En premier lieu, le statut des artistes : « Je pense que les artistes vont devoir attendre parce qu’il n’y a aucun détail concernant la mise en œuvre, outre l’amendement de la loi. Aucun budget n’a été voté dans ce sens non plus. Donc, on ne sait pas si cela se concrétisera ou non. » Idem, ajoute-t-il, concernant l’Artistic and Cultural Hub, qui abritera un musée national et dont le but est de ramener sous un seul toit les collections artistiques éparpillées à travers l’île. « Aucun budget ni autre détail n’ont été évoqués pour mettre le projet en marche. Cela fait 40 ans que je suis revenu à Maurice et que j’entends parler de ce musée d’art, mais il n’y a toujours rien. »
En revanche, la création d’un One Stop Shop pour l’organisation des événements est un projet pouvant se mettre en place facilement, poursuit-il, et ce, « sans avoir besoin d’argent ». Aussi se demande-t-il « pourquoi ça tarde ». Krishna Luchoomun souligne aussi que le Creative Arts and Culture Development Program est « très intéressant ».
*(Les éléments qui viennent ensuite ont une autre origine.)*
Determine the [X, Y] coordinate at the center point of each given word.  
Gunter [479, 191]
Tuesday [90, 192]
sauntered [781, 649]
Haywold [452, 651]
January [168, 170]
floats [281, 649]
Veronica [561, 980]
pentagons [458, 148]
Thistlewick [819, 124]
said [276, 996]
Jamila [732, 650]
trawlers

Mais il estime toutefois que « même si la démarche demeure positive, Rs 30 millions pour un tel projet n’est pas suffisant, d’autant que les prix des matériaux ont grimpé par deux fois, voire plus ». Avant de dire ses regrets quant à l’élimination du National Arts Fund (NAF).
Pour ce qui est de la Biennale d’art annoncée par le Premier ministre, il trouve là encore qu’il s’agit d’une bonne idée. « Si une île de l’océan Indien pouvait l’accueillir tous les deux ans, elle aurait un meilleur rayonnement sur le plan international. » Il développe : « Cela permettrait la mutualisation des coûts. Ce n’est pas le même pays qui aurait à encourir les frais tous les deux ans. Mais encore une fois, on n’a pas de détails sur la manière dont cela se passera. On peut d’ores et déjà entamer des discussions avec les îles de l’océan Indien. Cette Biennale de l’océan Indien pourrait devenir comme celle de Venise. »
La préservation du patrimoine est également un projet important pour le pays, selon lui. « Les bâtiments ont longtemps été négligés, et si on laisse les choses continuer ainsi, ces lieux perdront leur âme. Comme ce qui se passe à Port-Louis avec la construction de gratte-ciel. Il faut commencer par venir avec des lois. »
Par ailleurs, il estime que les fonds alloués pour le projet du Morne auraient pu être canalisés ailleurs, surtout si des constructions sont prévues, au risque d’altérer leur authenticité. Il pointe du doigt les projets d’infrastructures, dont la construction ou la rénovation des bâtiments servant à l’art et à la culture, « mais sans budget de fonctionnement ». Il prend l’exemple du théâtre de Port-Louis, qui avait un budget pour les travaux de rénovation, « mais pas pour le faire vivre », soit avec un budget de création et de production. « Il n’y a pas d’argent pour les artistes. Et c’est un handicap pour eux », termine-t-il.